Consigne:
Recopiez à l'identique les lignes allant de celle qui contient « You are a computer-use agent. 1023x765 » jusqu'à celle qui contient « will [x=511, y=120]. », ces deux lignes comprises.

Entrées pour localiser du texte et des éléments
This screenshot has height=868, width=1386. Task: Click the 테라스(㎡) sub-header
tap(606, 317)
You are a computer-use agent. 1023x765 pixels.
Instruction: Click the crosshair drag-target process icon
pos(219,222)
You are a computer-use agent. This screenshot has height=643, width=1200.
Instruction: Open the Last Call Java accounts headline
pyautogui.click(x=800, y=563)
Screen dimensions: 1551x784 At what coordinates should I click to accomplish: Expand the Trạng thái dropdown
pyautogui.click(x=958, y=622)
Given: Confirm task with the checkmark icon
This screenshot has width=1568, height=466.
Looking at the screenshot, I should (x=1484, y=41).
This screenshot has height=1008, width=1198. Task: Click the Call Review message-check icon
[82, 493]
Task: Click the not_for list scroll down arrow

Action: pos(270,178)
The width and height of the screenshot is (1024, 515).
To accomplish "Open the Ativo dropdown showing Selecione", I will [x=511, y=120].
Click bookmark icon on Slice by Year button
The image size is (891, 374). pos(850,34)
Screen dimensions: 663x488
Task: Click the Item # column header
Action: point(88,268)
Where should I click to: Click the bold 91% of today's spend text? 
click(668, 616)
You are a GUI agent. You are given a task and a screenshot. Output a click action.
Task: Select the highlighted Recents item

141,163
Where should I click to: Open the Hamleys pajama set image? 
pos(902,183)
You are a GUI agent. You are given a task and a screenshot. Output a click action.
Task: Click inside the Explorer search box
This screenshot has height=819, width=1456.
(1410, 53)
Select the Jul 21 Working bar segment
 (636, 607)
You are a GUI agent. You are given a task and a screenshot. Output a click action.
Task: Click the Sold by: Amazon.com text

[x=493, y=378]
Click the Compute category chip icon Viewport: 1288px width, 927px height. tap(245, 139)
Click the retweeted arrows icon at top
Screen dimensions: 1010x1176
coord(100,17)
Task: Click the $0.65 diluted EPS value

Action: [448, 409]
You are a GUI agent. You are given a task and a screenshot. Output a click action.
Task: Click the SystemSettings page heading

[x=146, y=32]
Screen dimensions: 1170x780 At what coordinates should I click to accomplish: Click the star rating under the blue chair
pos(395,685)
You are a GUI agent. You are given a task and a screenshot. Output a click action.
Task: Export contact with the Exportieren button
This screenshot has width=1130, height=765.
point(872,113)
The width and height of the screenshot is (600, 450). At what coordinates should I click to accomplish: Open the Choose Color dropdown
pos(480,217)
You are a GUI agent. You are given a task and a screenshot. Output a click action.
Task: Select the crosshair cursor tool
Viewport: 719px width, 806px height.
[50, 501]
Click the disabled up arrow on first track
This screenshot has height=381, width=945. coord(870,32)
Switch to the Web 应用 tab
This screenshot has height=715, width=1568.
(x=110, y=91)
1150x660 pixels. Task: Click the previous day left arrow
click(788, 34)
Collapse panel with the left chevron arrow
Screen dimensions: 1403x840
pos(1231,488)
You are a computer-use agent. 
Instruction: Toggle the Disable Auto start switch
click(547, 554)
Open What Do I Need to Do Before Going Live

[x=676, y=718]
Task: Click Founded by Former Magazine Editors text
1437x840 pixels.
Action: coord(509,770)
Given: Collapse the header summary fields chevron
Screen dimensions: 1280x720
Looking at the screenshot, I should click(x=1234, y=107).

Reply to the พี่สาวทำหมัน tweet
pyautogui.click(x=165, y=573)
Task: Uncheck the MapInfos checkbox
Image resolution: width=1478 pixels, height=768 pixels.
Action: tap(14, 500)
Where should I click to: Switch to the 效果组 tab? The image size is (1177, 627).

Réponse attendue:
You are a computer-use agent. 1023x765 pixels.
Instruction: Click the crosshair drag-target process icon
pos(219,222)
You are a computer-use agent. This screenshot has height=643, width=1200.
Instruction: Open the Last Call Java accounts headline
pyautogui.click(x=800, y=563)
Screen dimensions: 1551x784 At what coordinates should I click to accomplish: Expand the Trạng thái dropdown
pyautogui.click(x=958, y=622)
Given: Confirm task with the checkmark icon
This screenshot has width=1568, height=466.
Looking at the screenshot, I should (x=1484, y=41).
This screenshot has height=1008, width=1198. Task: Click the Call Review message-check icon
[82, 493]
Task: Click the not_for list scroll down arrow

Action: pos(270,178)
The width and height of the screenshot is (1024, 515).
To accomplish "Open the Ativo dropdown showing Selecione", I will [x=511, y=120].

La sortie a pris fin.